The structural dissonance has grown so big that [people] no longer understand the things they are saying as ideology and they understand it purely as content, and therefore they are trying to set it into a form that they understand—which is typically a live stream, it’s different sometimes; maybe it’s a live-tweet thread, maybe it’s a Facebook live, maybe it’s a TikTok live—but everyone is setting this stuff into a form that they understand, while not necessarily appreciating that the content is not the same? It flattens everything. And what this ultimately leads to is a situation like Ukraine where everything is flattened into entertainment, and war is flattened into entertainment.
This pretty much is exactly what I mean about the weird sort of moralizing seemingly underlying this “structural dissonance” critique. Notice how the blame here is placed on the user for sharing their world—and, worse, for not understanding their own actions—not on the organizing model of the feed for causing cognitive (ahem) dissonance. It’s not the fault of any person for sharing their world using the tools they’ve been provided. Any “flattening” entirely is the fault of the form and those who promulgate it, not that of the user who faces very little real, functional choice.

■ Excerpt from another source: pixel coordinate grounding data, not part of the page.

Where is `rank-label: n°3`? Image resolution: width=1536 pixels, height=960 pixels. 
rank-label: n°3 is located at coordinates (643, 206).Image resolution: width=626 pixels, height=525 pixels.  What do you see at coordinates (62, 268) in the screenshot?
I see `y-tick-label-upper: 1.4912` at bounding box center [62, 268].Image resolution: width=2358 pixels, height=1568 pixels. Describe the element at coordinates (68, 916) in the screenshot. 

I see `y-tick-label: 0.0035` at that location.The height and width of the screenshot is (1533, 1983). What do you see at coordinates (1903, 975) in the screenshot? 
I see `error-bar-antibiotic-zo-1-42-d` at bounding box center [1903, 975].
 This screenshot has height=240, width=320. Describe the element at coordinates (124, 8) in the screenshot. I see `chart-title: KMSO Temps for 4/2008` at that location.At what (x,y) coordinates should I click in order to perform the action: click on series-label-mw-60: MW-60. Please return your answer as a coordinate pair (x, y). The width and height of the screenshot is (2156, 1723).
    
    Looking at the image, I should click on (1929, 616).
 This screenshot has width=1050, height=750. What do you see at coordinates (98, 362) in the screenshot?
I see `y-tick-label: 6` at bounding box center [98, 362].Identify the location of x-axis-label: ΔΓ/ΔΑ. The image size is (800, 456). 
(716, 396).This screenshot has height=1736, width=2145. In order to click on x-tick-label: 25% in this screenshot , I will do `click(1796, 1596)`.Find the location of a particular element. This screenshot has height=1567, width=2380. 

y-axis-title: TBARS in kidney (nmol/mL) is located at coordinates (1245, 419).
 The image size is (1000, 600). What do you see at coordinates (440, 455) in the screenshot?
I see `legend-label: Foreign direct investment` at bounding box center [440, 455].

It’s important also to distinguish, as Bailey and Broderick don’t, really, between the fact that people post things that when juxtaposed in a feed hit as dissonant, and the very, very different fact that some people simply are not terrific people who have and post bad takes. There’s a distinction that we miss at our peril between actual Ukrainians trapped in a war and “posting through it”, and some Australian ex-soldier who switched-up his travel vlogging to go tourist post from the war zone. There’s the contradictory messiness of someone’s lived experience, and then there’s influencer carpetbagging. They are not the same thing, and it’s dangerously unfair to (ahem) flatten them into a single, malformed argument. (At almost the last possible moment in the podcast, Bailey does make a single, passing remark to this effect.)
I’ll be honest, the further into this podcast I got, the more disturbing I found it. Bailey seems especially unnerved, for example, by the fact that the aforementioned subreddit for people going to fight in Ukraine might also be for people just talking about the people going to fight in Ukraine, as if there’s something inherently and innately problematic in these different groups of people being in conversation with one another. I find that attitude to be unnerving. It’s as if the flattening he’s really concerned with is people talking to one another.
The “structural dissonance” critique, at least as framed by The Content Mines, very much lands for me as an ugly sort of victim-blaming. Internet users, on the whole and in the main, are at the mercy of an organizing principle over which they have little to no control, and they shouldn’t be held responsible—certainly not morally so—for making use of the tools that exist. There’s a late attempt by Bailey to recognize this distinction, but after over an hour’s discussion which often seemed not to recognize it, it feels a bit too little, too late.
Blame the platforms, and blame the feed. Don’t shame people into thinking that it’s their fault for sharing and discussing their views of the world.